Se la direzione “etica” di spending review ha preso il sopravvento, si abbassino un po’ gli stipendi dell’universo parlamentare, si invitino i lavoratori-rappresentanti della nazione ad intensificare la quantità e la qualità della propria forza-lavoro. Si chieda al nuovo mondo – o comunque al nuovo volto – del Parlamento italiano di superare le inefficienze e i rallentamenti nel sistema del “fare le leggi”, superando il bicameralismo paritario così come lo conosciamo in tanti anni di storia repubblicana, superando l’esercizio abusivo della decretazione d’urgenza da parte dei governi, superando le diseconomie e gli squilibri nell’utilizzo del fondamentale istituto della fiducia tra Parlamento e governo. Si regolamenti il rigoroso utilizzo dello strumento costituzionale della fiducia, affinché questa possa rappresentare davvero un vivido termometro degli indici di coerenza tra l’ordinamento formale e il diritto materiale in movimento, secondo le esigenze dei tempi in corso, nell’istituzione regina della democrazia possibile.

Se nessuno di questi punti appena esposti dovesse entrare nelle agende della politica e negli ordini del giorno, nelle sessioni e nelle sedute della legislatura in corso e di quelle a venire, in una progressione pragmatica urgente ma meditata, ci ritroveremo ad essere davvero soli, come cittadini e come esseri umani pensanti, in balia di un potere pubblico esecutivo che depotenzia il parlamentarismo sostanziale, e con esso le rappresentanze popolari nella sostanza dei risultati.
******
#### COMPITO ASSEGNATO 1:
Stampa senza modifiche le righe che seguono, dalla prima fino a quella che contiene "(x=321, y=121)", entrambe incluse. Lascia fuori le immagini.
Il testo e le righe che seguono non hanno alcun legame tra loro.

Record degli elementi dell'interfaccia
******
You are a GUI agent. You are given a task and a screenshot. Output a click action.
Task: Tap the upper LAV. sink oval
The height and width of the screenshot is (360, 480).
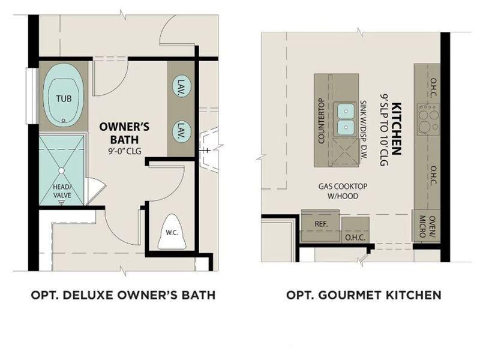(x=179, y=88)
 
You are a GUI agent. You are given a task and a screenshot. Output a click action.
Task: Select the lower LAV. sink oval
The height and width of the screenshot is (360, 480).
(x=179, y=130)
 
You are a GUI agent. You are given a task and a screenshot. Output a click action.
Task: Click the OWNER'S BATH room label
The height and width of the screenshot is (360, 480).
(x=124, y=132)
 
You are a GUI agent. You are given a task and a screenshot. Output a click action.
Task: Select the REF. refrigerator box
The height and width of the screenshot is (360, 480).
(x=320, y=223)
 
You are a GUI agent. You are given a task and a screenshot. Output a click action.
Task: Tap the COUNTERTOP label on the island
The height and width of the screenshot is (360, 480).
(x=321, y=121)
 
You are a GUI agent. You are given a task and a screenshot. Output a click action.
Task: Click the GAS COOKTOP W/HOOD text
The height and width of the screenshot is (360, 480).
(x=343, y=190)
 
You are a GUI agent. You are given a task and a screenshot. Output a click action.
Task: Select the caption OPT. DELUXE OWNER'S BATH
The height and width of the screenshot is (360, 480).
(x=122, y=295)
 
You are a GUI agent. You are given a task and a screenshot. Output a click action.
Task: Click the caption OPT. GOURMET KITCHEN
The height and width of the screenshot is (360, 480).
(x=364, y=295)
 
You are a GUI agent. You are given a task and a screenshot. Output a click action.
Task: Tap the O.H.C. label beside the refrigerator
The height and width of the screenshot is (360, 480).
(x=352, y=238)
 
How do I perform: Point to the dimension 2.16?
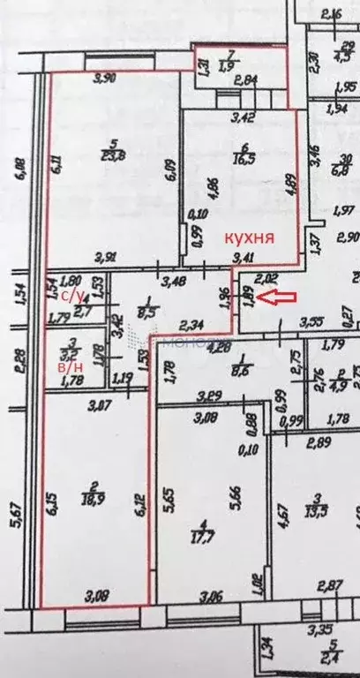[331, 13]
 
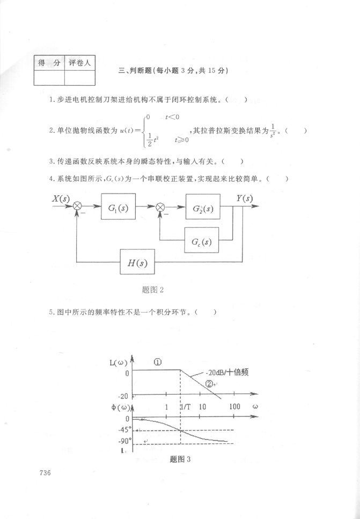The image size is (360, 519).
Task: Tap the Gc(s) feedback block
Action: [x=201, y=241]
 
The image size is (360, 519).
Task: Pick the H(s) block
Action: [x=137, y=263]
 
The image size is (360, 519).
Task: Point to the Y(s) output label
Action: [x=245, y=198]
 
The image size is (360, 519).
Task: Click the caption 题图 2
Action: [x=152, y=290]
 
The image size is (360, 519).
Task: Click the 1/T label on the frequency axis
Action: [x=186, y=407]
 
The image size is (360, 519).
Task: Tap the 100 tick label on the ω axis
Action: [x=234, y=407]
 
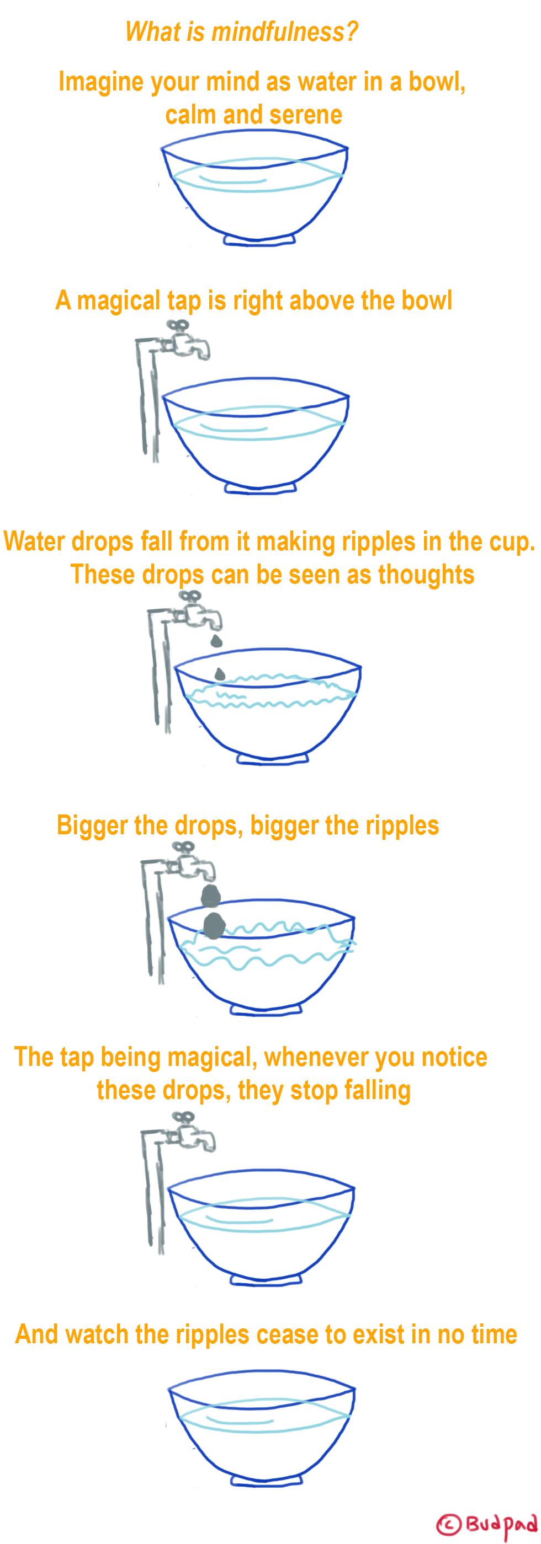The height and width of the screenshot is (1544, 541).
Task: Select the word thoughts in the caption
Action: [426, 574]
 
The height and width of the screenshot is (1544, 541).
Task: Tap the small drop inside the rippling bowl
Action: [220, 673]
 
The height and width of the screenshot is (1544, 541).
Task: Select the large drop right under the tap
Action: [210, 894]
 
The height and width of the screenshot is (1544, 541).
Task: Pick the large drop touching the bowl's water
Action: [213, 925]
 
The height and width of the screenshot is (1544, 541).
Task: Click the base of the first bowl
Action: [259, 239]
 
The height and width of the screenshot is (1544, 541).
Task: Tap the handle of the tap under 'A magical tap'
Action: [177, 325]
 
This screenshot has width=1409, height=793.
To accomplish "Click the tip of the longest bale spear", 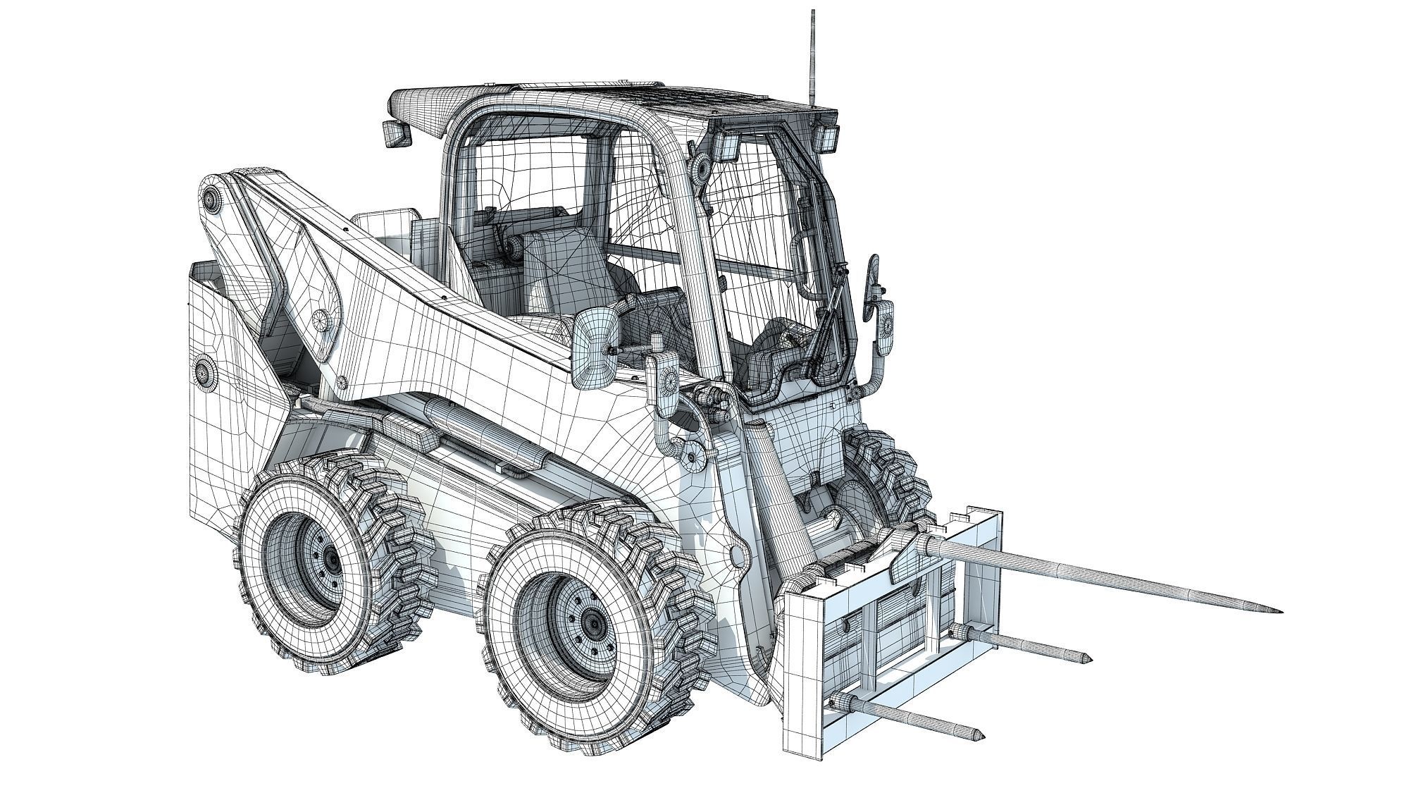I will (x=1279, y=610).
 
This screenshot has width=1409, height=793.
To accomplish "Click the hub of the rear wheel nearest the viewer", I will (x=329, y=559).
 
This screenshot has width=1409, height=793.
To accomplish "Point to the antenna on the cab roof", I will (x=813, y=56).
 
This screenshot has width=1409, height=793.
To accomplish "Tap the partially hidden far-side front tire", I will (x=891, y=479).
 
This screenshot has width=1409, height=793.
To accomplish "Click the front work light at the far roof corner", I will (x=827, y=137).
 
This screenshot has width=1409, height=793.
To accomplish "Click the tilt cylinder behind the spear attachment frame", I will (x=775, y=486).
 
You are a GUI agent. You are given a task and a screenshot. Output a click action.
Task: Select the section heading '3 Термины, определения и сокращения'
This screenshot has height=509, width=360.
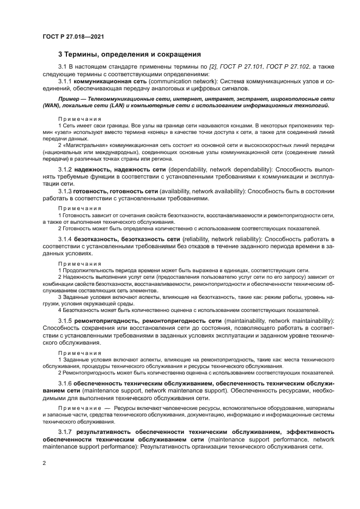click(x=130, y=54)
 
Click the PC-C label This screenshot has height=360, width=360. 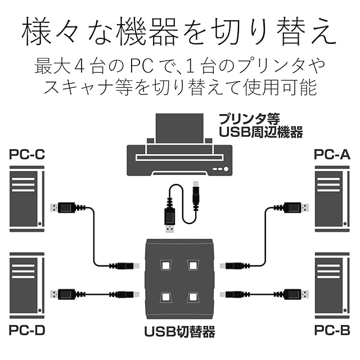[x=27, y=154]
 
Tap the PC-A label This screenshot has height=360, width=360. [x=332, y=154]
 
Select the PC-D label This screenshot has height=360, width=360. [x=27, y=330]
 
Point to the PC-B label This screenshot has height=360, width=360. [x=332, y=330]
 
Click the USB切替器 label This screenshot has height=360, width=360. [x=179, y=332]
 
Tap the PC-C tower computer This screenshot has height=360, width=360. [x=27, y=199]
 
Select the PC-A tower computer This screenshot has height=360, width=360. [x=332, y=199]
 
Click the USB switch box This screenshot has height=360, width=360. [x=179, y=279]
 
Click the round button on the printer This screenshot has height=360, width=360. [x=226, y=169]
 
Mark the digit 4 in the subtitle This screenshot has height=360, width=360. [x=90, y=66]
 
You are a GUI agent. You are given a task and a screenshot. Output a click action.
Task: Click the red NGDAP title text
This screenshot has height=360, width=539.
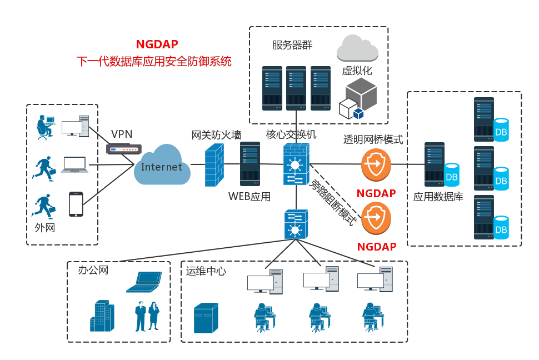(x=157, y=44)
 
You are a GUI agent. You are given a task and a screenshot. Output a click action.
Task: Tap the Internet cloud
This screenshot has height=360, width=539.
(x=161, y=166)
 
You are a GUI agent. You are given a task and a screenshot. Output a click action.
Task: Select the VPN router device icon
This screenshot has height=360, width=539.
(x=123, y=149)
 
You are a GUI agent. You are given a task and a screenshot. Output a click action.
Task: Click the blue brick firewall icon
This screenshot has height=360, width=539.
(x=214, y=164)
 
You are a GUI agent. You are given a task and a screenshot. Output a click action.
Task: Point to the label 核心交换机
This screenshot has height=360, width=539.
(x=291, y=134)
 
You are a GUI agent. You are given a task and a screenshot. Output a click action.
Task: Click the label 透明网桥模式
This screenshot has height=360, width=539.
(x=373, y=139)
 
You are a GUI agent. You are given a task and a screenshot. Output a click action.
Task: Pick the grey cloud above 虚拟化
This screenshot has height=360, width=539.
(x=357, y=48)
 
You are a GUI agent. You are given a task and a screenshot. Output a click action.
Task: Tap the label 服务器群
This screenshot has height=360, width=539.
(x=292, y=45)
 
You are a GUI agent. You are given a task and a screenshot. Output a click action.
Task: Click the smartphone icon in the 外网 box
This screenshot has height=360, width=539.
(x=76, y=204)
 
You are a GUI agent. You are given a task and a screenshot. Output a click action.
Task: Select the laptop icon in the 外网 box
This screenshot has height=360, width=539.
(x=74, y=164)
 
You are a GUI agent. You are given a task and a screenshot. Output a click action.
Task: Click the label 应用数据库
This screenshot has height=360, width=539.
(x=438, y=197)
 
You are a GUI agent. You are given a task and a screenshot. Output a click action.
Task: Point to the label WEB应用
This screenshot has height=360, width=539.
(x=249, y=196)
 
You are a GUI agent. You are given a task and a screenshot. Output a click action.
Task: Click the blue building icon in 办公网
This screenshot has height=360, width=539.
(x=102, y=316)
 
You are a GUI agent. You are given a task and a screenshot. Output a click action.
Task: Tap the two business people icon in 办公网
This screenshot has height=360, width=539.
(x=147, y=316)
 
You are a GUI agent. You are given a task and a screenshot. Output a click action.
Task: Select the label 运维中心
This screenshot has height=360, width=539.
(x=206, y=271)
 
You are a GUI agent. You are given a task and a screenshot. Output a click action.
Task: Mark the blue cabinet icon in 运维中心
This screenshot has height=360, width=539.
(x=206, y=318)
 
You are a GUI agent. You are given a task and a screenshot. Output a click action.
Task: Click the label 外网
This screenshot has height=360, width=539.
(x=45, y=227)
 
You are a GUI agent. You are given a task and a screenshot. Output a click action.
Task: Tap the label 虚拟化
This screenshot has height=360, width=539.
(x=357, y=71)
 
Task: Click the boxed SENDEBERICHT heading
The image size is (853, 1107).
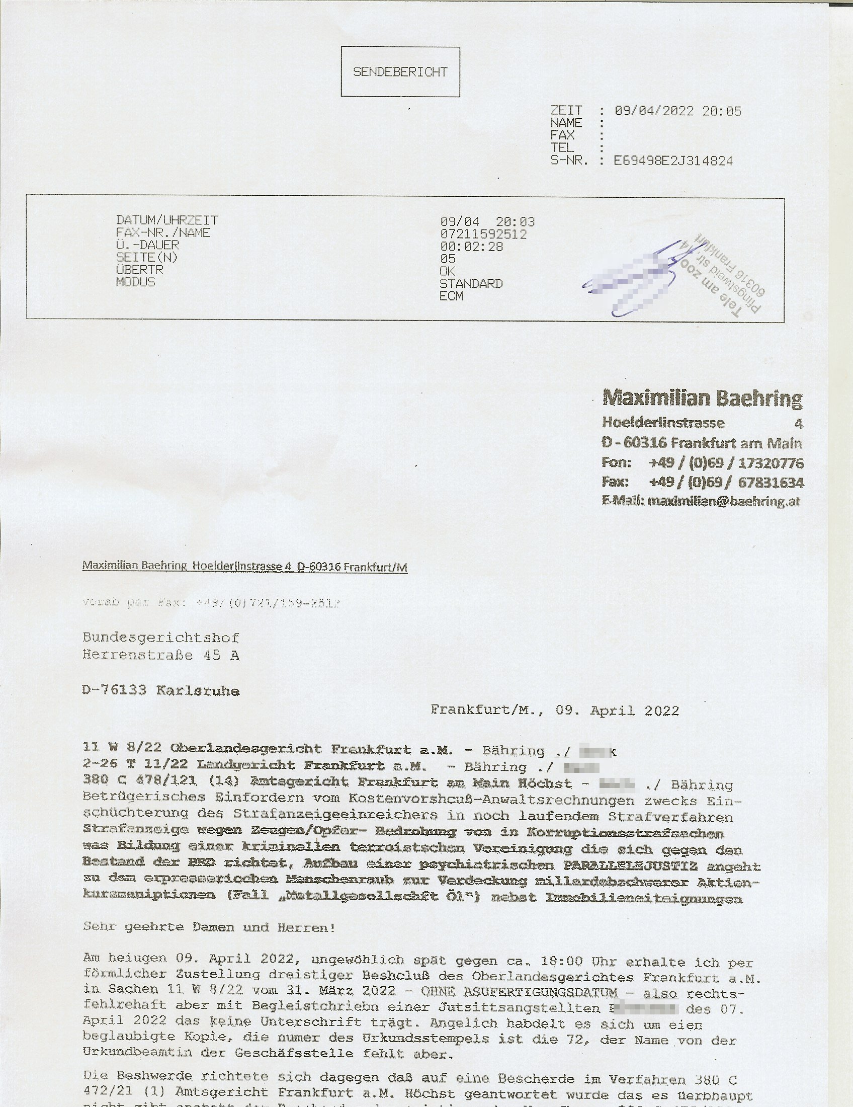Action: (x=400, y=72)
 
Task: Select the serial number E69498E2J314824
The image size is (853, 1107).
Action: (x=673, y=161)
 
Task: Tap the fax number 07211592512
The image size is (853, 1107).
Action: (x=483, y=234)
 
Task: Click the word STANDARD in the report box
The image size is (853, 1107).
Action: (x=471, y=284)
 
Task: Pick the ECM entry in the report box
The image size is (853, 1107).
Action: (x=451, y=296)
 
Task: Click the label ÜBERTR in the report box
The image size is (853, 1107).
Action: (x=140, y=270)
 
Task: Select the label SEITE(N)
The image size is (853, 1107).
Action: (x=147, y=258)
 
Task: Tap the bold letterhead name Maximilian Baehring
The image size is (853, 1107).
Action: (x=703, y=399)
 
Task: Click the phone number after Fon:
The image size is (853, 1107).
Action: (x=726, y=463)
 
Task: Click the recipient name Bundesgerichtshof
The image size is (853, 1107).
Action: (x=160, y=638)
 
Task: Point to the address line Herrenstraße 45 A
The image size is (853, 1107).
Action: (x=160, y=655)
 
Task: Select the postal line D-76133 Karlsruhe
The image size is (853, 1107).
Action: (x=160, y=691)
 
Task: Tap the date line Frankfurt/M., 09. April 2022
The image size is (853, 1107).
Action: (x=555, y=710)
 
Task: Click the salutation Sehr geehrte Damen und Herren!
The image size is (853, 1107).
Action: (x=209, y=927)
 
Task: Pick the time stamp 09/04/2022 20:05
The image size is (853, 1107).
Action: (x=678, y=111)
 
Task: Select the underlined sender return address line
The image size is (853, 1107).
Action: (x=244, y=567)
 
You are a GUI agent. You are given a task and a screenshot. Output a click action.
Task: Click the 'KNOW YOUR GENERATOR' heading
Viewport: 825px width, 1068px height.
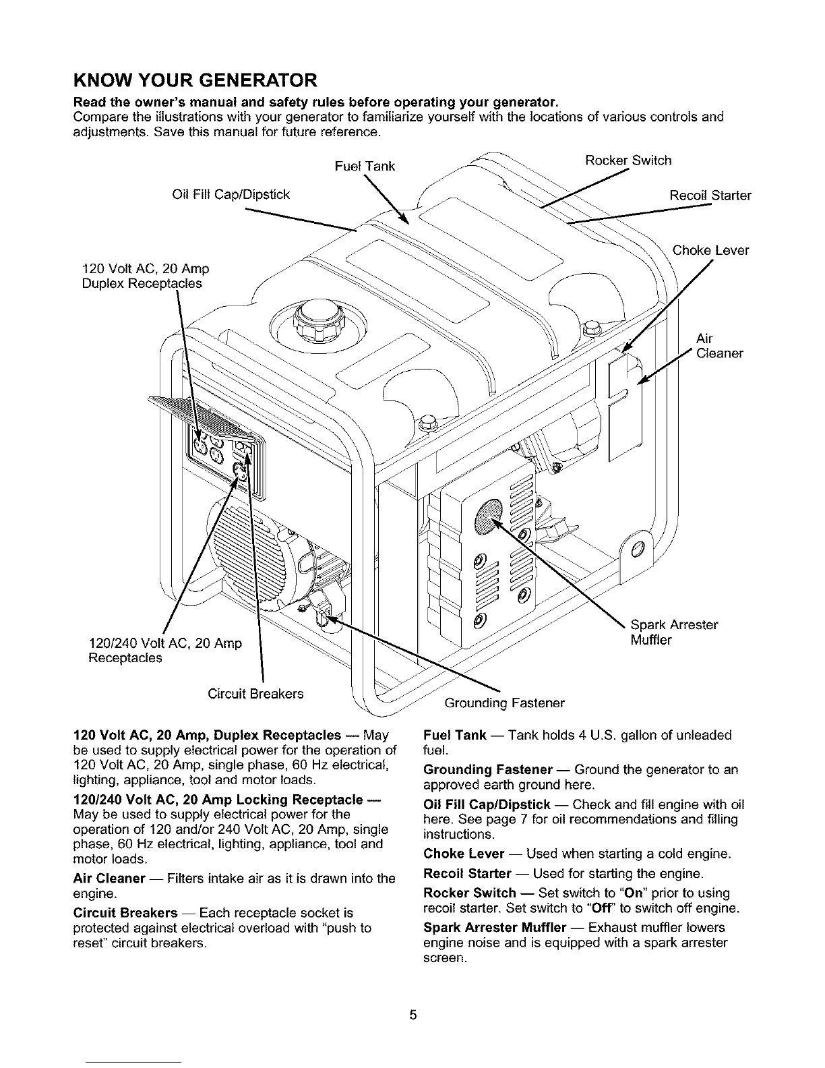(194, 81)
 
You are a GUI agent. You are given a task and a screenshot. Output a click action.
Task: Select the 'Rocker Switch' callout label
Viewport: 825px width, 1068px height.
(628, 160)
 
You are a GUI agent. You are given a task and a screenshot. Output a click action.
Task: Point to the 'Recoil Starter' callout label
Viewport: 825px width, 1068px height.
(710, 196)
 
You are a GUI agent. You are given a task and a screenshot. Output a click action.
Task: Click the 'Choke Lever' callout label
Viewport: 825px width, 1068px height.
(711, 251)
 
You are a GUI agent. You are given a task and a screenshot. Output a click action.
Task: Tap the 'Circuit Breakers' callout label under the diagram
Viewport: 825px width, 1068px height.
(255, 693)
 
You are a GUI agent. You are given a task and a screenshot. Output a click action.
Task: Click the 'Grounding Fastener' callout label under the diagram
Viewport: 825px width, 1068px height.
(504, 703)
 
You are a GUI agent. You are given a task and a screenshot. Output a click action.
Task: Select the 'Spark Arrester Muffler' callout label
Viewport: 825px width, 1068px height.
(674, 632)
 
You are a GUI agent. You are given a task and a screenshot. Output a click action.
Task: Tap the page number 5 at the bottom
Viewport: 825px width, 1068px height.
(413, 1015)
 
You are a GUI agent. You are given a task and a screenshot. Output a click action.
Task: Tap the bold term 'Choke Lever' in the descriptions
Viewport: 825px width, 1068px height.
(463, 854)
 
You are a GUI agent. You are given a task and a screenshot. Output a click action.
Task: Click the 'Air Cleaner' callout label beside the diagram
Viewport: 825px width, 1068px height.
(719, 346)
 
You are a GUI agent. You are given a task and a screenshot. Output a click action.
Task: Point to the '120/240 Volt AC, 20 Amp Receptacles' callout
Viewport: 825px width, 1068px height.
(164, 650)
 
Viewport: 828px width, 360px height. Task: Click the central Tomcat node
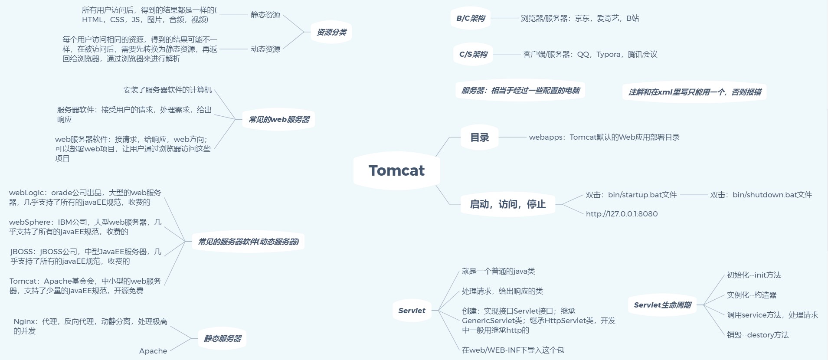click(396, 170)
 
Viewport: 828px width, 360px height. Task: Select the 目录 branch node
click(479, 137)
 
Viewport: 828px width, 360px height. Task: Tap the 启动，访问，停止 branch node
click(507, 204)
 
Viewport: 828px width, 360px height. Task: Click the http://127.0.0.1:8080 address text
click(622, 214)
******
#### COMPITO ASSEGNATO 2:
Scrivi il seguito del testo sul Parlamento italiano e la spending review, partendo dopo la sua ultima frase.

#### RISULTATO 1:
You are a GUI agent. You are given a task and a screenshot. Output a click action.
Task: Tap the upper LAV. sink oval
The height and width of the screenshot is (360, 480).
(x=179, y=88)
 
You are a GUI agent. You are given a task and a screenshot. Output a click action.
Task: Select the lower LAV. sink oval
The height and width of the screenshot is (360, 480).
(x=179, y=130)
 
You are a GUI agent. You are given a task and a screenshot. Output a click action.
Task: Click the OWNER'S BATH room label
The height and width of the screenshot is (360, 480).
(x=124, y=132)
 
You are a GUI agent. You are given a task and a screenshot. Output a click action.
Task: Select the REF. refrigerator box
The height and width of the screenshot is (360, 480).
(x=320, y=223)
 
You are a GUI agent. You are given a task and a screenshot. Output a click action.
Task: Tap the COUNTERTOP label on the island
The height and width of the screenshot is (360, 480).
(x=321, y=121)

#### RISULTATO 2:
Le solitudini senza voce e senza rappresentanza diventano atrio d’astio fra individui e fra diversità, che a lungo andare diverrebbero monadi umane e territoriali incomunicabili, in una guerra fra poveri che non vogliono e che non si meritano ulteriori depauperamenti.

Le minoranze e i territori disagiati, dopo stagioni di assistenzialismo, pretendano i fondi del PNRR da investire sul proprio coraggio, pretendendo dai livelli di governo centrale ma anche da se stessi, tendendo così ad osare nel guardare più in là in un’ottica di investimenti e crescita, all’insegna di un libero mercato infrastrutturalizzato in senso tecnologico e securitario, equo ed ecologico per necessità, liberale per opportunità. Pretendere anche da se stessi? La retorica pop dominante promette in perenni campagne cibernetico-elettorali a ruota libera, ma poi la retorica tradisce le persone una volta che viene denudata oltre il palco. La retorica sa solo mettere fuoco sulla paglia della miseria, e la miseria deculturalizza, disorienta, scoraggia. Si ritrovi quindi il coraggio, ciascuno partendo dalla bellezza delle proprie diversità e unicità. Solo se si è forti dentro si può pretendere fuori, in questa dura realtà di inconsapevolezze.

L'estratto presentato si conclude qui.